Por: Sinesio López Jiménez
La encuesta es contundente y deprimente. Los peruanos, los políticos, los gobiernos, las instituciones, casi todo está podrido en nuestro país. Eso es lo que cree la aplastante mayoría de los limeños que es, por lo general, gente moderada y hasta conservadora (IOP-PUCP).
Confirma de ese modo la frase lapidaria de González Prada, pronunciada en horas difíciles para el Perú: donde se pone el dedo brota pus. El pesimismo tiende a ser mayor entre los pobres y más pobres y entre los más viejos.
Estos sectores han perdido, al parecer, toda esperanza de mejora en el campo de la honestidad y la transparencia. Más aún: ellos perciben e imaginan que la corrupción presente y futura será peor a medida que avanzan en edad y descienden en la escala social.
¿Es posible hacer algo para revivir la esperanza en estos grupos sociales o todo está perdido?
Es probable que sólo el despliegue de una agresiva política de shock anticorrupción, impulsada por un movimiento político-intelectual-social, honesto, confiable y creíble, pueda devolverles la confianza y la esperanza en la política como un espacio de solución de sus problemas y de realización humana.
¿Qué factores, causas y motivos explican estas opiniones pesimistas y hasta suicidas de la mayoría de los limeños? Es difícil saberlo sin una encuesta y un análisis más finos de su cultura política. Propongo aquí, sin embargo, algunas hipótesis que se apoyan en los datos de la encuesta.
En primer lugar, las actitudes y comportamientos de los políticos, especialmente de aquellos que han asumido responsabilidades de gobierno, han destruido todo optimismo en los limeños. Los gobiernos más corruptos que recuerdan son los de Fujimori y de García, especialmente su primer gobierno. Ello no obstante, la mayoría reeligió a García y quiere elegir a la hija de Fujimori.
¿Qué explica esta especie de suicidio político y moral? ¿Es acaso que el miedo pesa más que la probidad? Hobbes pensaba que el miedo a la muerte violenta es la forma más eficaz de controlar todo apetito desmedido y la fuente segura de la racionalidad, la moralidad y del mismo Estado.

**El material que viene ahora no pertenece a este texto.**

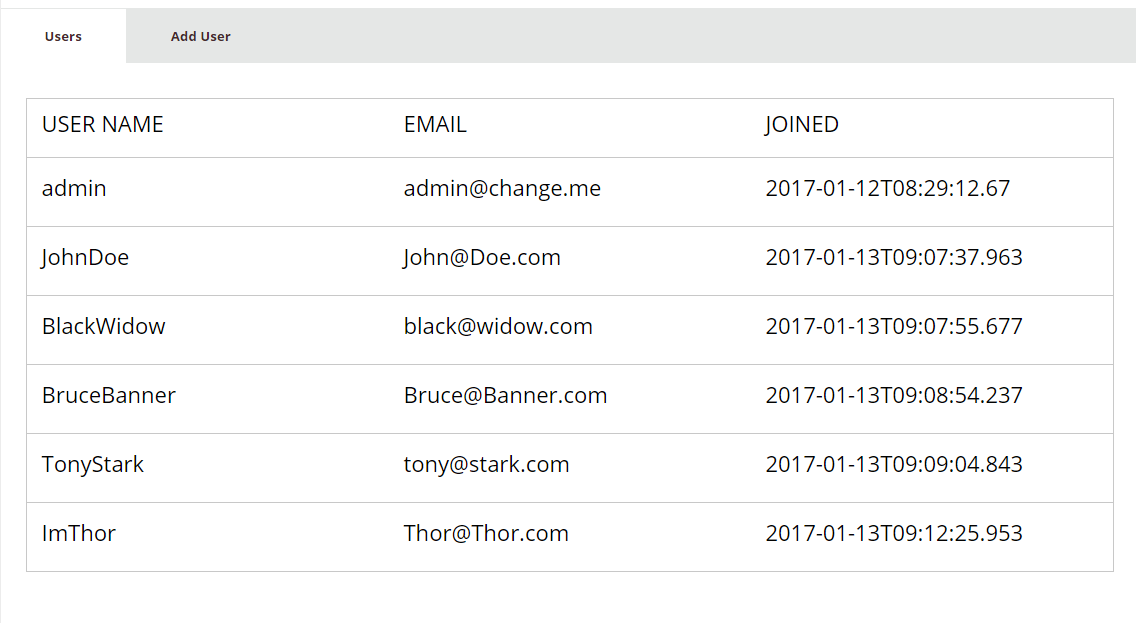Click ImThor's joined timestamp ending 25.953
Image resolution: width=1136 pixels, height=623 pixels.
[894, 533]

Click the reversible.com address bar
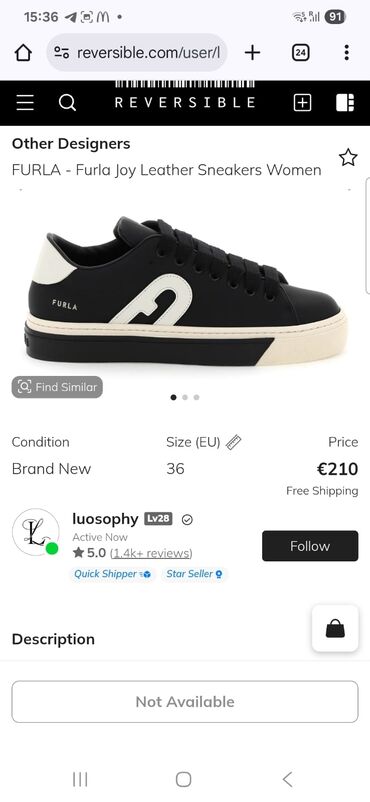137,52
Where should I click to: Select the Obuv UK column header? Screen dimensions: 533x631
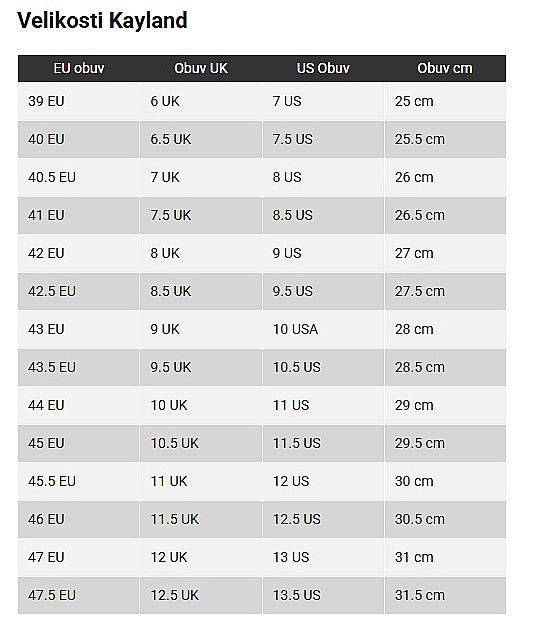pyautogui.click(x=201, y=68)
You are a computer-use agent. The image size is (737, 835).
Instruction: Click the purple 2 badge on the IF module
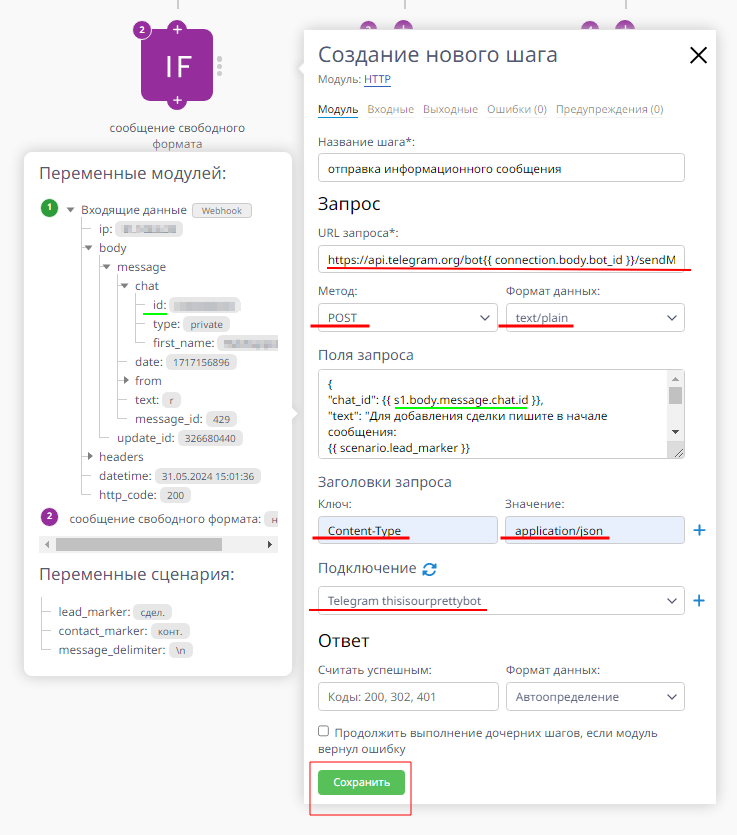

En nuestro caso, no parece ser el miedo a la muerte violenta, sino el miedo a perder determinados intereses (reales o expectaticios, grandes o pequeños) el que induce a un comportamiento contradictorio y perverso de los electores peruanos. En el fondo, ese comportamiento expresa la frase más perversa de la cultura política latinoamericana: no importa que (el gobierno) robe con tal que haga obra.
En segundo lugar, las instituciones. Todos los poderes del Estado, todos los niveles del gobierno, las fuerzas represivas, los partidos con sus reglas de juego y sus procedimientos, son corruptos para la mayoría de los limeños. Son, además, ineficaces y poco creíbles.
En realidad, es el Estado el que es puesto en cuestión por la corrupción. Esta es una vieja historia. La distancia entre el Estado y los ciudadanos ha sido siempre sideral. Así nació a la vida republicana: un Estado de criollos (12%) divorciado radicalmente de la mayoritaria sociedad de andinos y mestizos.
Con pocos y frágiles puentes que los relacionan, las brechas abiertas entre ellos aún se mantienen victoriosas. ¿Es posible revertir esta imagen negativa del Estado y de sus instituciones o tenemos que conformarnos con un Estado distante, ineficaz y corrupto?
Es probable que una reforma estatal radical, que no sólo sea burocrática y administrativa, sino también política y ética, logre un nuevo Estado en el que todos podamos confiar y creer.
Eso supone, en la práctica, una refundación del Estado y de sus instituciones. En el ínterin, el control horizontal eficiente y el control de los ciudadanos, la sociedad civil y de los medios pueden contribuir, según la misma encuesta, a reducir la corrupción que desborda al Estado y alcanza a la mayoría de los peruanos.